# Task:
Your answer must be an exact transcription of every entry.

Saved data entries
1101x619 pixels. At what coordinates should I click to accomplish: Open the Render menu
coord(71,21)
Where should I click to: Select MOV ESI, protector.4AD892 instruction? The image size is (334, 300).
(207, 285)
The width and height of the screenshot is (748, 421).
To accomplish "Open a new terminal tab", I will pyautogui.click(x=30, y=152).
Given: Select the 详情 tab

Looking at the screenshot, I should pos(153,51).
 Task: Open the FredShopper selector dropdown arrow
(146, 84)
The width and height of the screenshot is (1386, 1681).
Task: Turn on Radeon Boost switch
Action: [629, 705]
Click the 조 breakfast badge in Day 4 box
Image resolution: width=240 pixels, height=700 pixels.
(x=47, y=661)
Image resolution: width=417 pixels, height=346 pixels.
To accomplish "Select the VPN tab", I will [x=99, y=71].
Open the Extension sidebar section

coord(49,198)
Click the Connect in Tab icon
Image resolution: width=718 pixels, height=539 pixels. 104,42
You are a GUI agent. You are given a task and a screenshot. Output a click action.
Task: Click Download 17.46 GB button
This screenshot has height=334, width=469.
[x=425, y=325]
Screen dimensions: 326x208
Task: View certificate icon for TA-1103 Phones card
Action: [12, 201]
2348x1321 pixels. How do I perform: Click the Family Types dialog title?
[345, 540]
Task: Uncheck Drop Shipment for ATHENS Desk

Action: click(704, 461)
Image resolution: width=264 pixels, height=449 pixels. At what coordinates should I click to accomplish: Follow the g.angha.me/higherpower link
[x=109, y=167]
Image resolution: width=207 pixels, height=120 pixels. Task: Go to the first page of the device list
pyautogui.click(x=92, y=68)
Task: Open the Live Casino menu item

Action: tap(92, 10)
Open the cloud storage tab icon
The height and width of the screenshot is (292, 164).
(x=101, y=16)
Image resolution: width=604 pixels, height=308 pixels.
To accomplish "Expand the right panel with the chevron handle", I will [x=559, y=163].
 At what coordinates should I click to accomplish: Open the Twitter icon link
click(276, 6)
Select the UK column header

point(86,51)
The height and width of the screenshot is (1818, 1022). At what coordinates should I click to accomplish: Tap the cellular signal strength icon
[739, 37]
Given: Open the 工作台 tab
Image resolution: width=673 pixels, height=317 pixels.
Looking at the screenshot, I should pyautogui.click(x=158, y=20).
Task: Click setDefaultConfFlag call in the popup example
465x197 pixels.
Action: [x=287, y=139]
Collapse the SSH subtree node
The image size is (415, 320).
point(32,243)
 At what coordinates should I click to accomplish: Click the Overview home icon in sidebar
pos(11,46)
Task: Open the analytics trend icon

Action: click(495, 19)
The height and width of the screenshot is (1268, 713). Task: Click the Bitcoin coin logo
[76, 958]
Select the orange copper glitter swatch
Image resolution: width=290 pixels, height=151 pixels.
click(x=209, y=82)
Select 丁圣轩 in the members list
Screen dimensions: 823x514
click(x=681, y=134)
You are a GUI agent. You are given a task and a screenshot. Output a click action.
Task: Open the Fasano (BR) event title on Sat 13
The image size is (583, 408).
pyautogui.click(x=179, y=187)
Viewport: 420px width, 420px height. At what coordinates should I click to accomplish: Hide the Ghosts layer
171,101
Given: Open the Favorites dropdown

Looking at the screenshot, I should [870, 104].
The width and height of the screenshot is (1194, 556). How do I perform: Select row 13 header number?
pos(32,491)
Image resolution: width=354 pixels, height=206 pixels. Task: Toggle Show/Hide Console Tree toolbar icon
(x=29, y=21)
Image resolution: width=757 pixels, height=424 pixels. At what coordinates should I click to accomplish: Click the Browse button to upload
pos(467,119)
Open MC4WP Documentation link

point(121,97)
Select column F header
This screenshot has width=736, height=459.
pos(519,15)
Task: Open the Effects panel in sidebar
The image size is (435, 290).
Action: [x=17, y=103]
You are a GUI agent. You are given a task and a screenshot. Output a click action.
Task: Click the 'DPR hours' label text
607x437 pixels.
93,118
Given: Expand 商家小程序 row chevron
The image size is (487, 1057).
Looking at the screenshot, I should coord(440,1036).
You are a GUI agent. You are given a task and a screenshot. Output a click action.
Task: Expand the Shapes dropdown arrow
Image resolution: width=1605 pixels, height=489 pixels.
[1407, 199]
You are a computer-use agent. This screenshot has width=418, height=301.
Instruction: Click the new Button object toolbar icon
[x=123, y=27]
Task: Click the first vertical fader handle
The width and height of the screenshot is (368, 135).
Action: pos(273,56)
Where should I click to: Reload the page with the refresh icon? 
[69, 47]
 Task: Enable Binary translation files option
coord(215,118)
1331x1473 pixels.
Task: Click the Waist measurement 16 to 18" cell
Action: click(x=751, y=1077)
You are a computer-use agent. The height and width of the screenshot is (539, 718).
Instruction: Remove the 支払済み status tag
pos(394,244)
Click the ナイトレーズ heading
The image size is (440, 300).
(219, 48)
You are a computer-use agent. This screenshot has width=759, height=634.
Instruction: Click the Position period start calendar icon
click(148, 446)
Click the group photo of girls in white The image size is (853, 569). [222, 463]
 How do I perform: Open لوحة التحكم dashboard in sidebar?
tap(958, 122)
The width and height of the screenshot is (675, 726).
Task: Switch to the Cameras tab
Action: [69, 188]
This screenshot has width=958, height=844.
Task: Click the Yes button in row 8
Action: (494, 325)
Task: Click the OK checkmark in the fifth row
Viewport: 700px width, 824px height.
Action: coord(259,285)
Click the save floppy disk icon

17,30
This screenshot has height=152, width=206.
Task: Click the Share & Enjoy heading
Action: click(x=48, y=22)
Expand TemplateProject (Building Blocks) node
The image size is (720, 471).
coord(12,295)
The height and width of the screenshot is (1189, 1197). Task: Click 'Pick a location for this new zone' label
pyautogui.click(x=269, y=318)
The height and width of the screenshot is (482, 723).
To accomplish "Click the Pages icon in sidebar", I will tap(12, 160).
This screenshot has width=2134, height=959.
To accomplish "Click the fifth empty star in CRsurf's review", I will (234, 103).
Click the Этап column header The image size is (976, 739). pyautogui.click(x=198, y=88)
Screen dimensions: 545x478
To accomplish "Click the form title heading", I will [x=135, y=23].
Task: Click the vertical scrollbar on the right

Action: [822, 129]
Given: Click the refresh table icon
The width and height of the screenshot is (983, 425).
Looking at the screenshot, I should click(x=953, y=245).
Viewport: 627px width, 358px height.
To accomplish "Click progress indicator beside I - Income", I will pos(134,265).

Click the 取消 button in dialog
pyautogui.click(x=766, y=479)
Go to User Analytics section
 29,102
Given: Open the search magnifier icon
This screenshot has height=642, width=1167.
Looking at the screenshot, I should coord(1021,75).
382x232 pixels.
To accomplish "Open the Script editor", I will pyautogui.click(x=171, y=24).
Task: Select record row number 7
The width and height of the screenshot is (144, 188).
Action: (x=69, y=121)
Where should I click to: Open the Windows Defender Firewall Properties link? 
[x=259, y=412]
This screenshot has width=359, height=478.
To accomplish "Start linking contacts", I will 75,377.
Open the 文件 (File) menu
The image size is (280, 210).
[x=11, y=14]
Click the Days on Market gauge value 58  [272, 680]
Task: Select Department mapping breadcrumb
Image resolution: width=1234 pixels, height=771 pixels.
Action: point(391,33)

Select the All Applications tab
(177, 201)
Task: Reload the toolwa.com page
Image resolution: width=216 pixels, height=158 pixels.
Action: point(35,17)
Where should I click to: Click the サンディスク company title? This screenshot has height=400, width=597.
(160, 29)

# Result of this exercise:
1101x619 pixels. At what coordinates should I click to accomplish: Open the Render menu
coord(71,21)
Where should I click to: Select MOV ESI, protector.4AD892 instruction? The image size is (334, 300).
(207, 285)
The width and height of the screenshot is (748, 421).
To accomplish "Open a new terminal tab", I will pyautogui.click(x=30, y=152).
Given: Select the 详情 tab

Looking at the screenshot, I should pos(153,51).
 Task: Open the FredShopper selector dropdown arrow
(146, 84)
The width and height of the screenshot is (1386, 1681).
Task: Turn on Radeon Boost switch
Action: [629, 705]
Click the 조 breakfast badge in Day 4 box
Image resolution: width=240 pixels, height=700 pixels.
(x=47, y=661)
Image resolution: width=417 pixels, height=346 pixels.
To accomplish "Select the VPN tab", I will [x=99, y=71].
Open the Extension sidebar section

coord(49,198)
Click the Connect in Tab icon
Image resolution: width=718 pixels, height=539 pixels. 104,42
You are a GUI agent. You are given a task and a screenshot. Output a click action.
Task: Click Download 17.46 GB button
This screenshot has height=334, width=469.
[x=425, y=325]
Screen dimensions: 326x208
Task: View certificate icon for TA-1103 Phones card
Action: [12, 201]
2348x1321 pixels. How do I perform: Click the Family Types dialog title?
[345, 540]
Task: Uncheck Drop Shipment for ATHENS Desk

Action: click(704, 461)
Image resolution: width=264 pixels, height=449 pixels. At what coordinates should I click to accomplish: Follow the g.angha.me/higherpower link
[x=109, y=167]
Image resolution: width=207 pixels, height=120 pixels. Task: Go to the first page of the device list
pyautogui.click(x=92, y=68)
Task: Open the Live Casino menu item

Action: tap(92, 10)
Open the cloud storage tab icon
The height and width of the screenshot is (292, 164).
(x=101, y=16)
Image resolution: width=604 pixels, height=308 pixels.
To accomplish "Expand the right panel with the chevron handle", I will [x=559, y=163].
 At what coordinates should I click to accomplish: Open the Twitter icon link
click(276, 6)
Select the UK column header

point(86,51)
The height and width of the screenshot is (1818, 1022). At what coordinates should I click to accomplish: Tap the cellular signal strength icon
[739, 37]
Given: Open the 工作台 tab
Image resolution: width=673 pixels, height=317 pixels.
Looking at the screenshot, I should pyautogui.click(x=158, y=20).
Task: Click setDefaultConfFlag call in the popup example
465x197 pixels.
Action: [x=287, y=139]
Collapse the SSH subtree node
The image size is (415, 320).
point(32,243)
 At what coordinates should I click to accomplish: Click the Overview home icon in sidebar
pos(11,46)
Task: Open the analytics trend icon

Action: click(495, 19)
The height and width of the screenshot is (1268, 713). Task: Click the Bitcoin coin logo
[76, 958]
Select the orange copper glitter swatch
Image resolution: width=290 pixels, height=151 pixels.
click(x=209, y=82)
Select 丁圣轩 in the members list
Screen dimensions: 823x514
click(x=681, y=134)
You are a GUI agent. You are given a task and a screenshot. Output a click action.
Task: Open the Fasano (BR) event title on Sat 13
The image size is (583, 408).
pyautogui.click(x=179, y=187)
Viewport: 420px width, 420px height. At what coordinates should I click to accomplish: Hide the Ghosts layer
171,101
Given: Open the Favorites dropdown

Looking at the screenshot, I should [870, 104].
The width and height of the screenshot is (1194, 556). How do I perform: Select row 13 header number?
pos(32,491)
Image resolution: width=354 pixels, height=206 pixels. Task: Toggle Show/Hide Console Tree toolbar icon
(x=29, y=21)
Image resolution: width=757 pixels, height=424 pixels. At what coordinates should I click to accomplish: Click the Browse button to upload
pos(467,119)
Open MC4WP Documentation link

point(121,97)
Select column F header
This screenshot has width=736, height=459.
pos(519,15)
Task: Open the Effects panel in sidebar
The image size is (435, 290).
Action: [x=17, y=103]
You are a GUI agent. You are given a task and a screenshot. Output a click action.
Task: Click the 'DPR hours' label text
607x437 pixels.
93,118
Given: Expand 商家小程序 row chevron
The image size is (487, 1057).
Looking at the screenshot, I should coord(440,1036).
You are a GUI agent. You are given a task and a screenshot. Output a click action.
Task: Expand the Shapes dropdown arrow
Image resolution: width=1605 pixels, height=489 pixels.
[1407, 199]
You are a computer-use agent. This screenshot has width=418, height=301.
Instruction: Click the new Button object toolbar icon
[x=123, y=27]
Task: Click the first vertical fader handle
The width and height of the screenshot is (368, 135).
Action: pos(273,56)
Where should I click to: Reload the page with the refresh icon? 
[69, 47]
 Task: Enable Binary translation files option
coord(215,118)
1331x1473 pixels.
Task: Click the Waist measurement 16 to 18" cell
Action: click(x=751, y=1077)
You are a computer-use agent. The height and width of the screenshot is (539, 718).
Instruction: Remove the 支払済み status tag
pos(394,244)
Click the ナイトレーズ heading
The image size is (440, 300).
(219, 48)
You are a computer-use agent. This screenshot has width=759, height=634.
Instruction: Click the Position period start calendar icon
click(148, 446)
Click the group photo of girls in white The image size is (853, 569). [222, 463]
 How do I perform: Open لوحة التحكم dashboard in sidebar?
tap(958, 122)
The width and height of the screenshot is (675, 726).
Task: Switch to the Cameras tab
Action: [69, 188]
This screenshot has width=958, height=844.
Task: Click the Yes button in row 8
Action: (494, 325)
Task: Click the OK checkmark in the fifth row
Viewport: 700px width, 824px height.
Action: coord(259,285)
Click the save floppy disk icon

17,30
This screenshot has height=152, width=206.
Task: Click the Share & Enjoy heading
Action: click(x=48, y=22)
Expand TemplateProject (Building Blocks) node
The image size is (720, 471).
coord(12,295)
The height and width of the screenshot is (1189, 1197). Task: Click 'Pick a location for this new zone' label
pyautogui.click(x=269, y=318)
The height and width of the screenshot is (482, 723).
To accomplish "Click the Pages icon in sidebar", I will tap(12, 160).
This screenshot has width=2134, height=959.
To accomplish "Click the fifth empty star in CRsurf's review", I will (234, 103).
Click the Этап column header The image size is (976, 739). pyautogui.click(x=198, y=88)
Screen dimensions: 545x478
To accomplish "Click the form title heading", I will [x=135, y=23].
Task: Click the vertical scrollbar on the right

Action: [822, 129]
Given: Click the refresh table icon
The width and height of the screenshot is (983, 425).
Looking at the screenshot, I should click(x=953, y=245).
Viewport: 627px width, 358px height.
To accomplish "Click progress indicator beside I - Income", I will pos(134,265).

Click the 取消 button in dialog
pyautogui.click(x=766, y=479)
Go to User Analytics section
 29,102
Given: Open the search magnifier icon
This screenshot has height=642, width=1167.
Looking at the screenshot, I should coord(1021,75).
382x232 pixels.
To accomplish "Open the Script editor", I will pyautogui.click(x=171, y=24).
Task: Select record row number 7
The width and height of the screenshot is (144, 188).
Action: (x=69, y=121)
Where should I click to: Open the Windows Defender Firewall Properties link? 
[x=259, y=412]
This screenshot has width=359, height=478.
To accomplish "Start linking contacts", I will 75,377.
Open the 文件 (File) menu
The image size is (280, 210).
[x=11, y=14]
Click the Days on Market gauge value 58  [272, 680]
Task: Select Department mapping breadcrumb
Image resolution: width=1234 pixels, height=771 pixels.
Action: point(391,33)

Select the All Applications tab
(177, 201)
Task: Reload the toolwa.com page
Image resolution: width=216 pixels, height=158 pixels.
Action: point(35,17)
Where should I click to: Click the サンディスク company title? This screenshot has height=400, width=597.
(160, 29)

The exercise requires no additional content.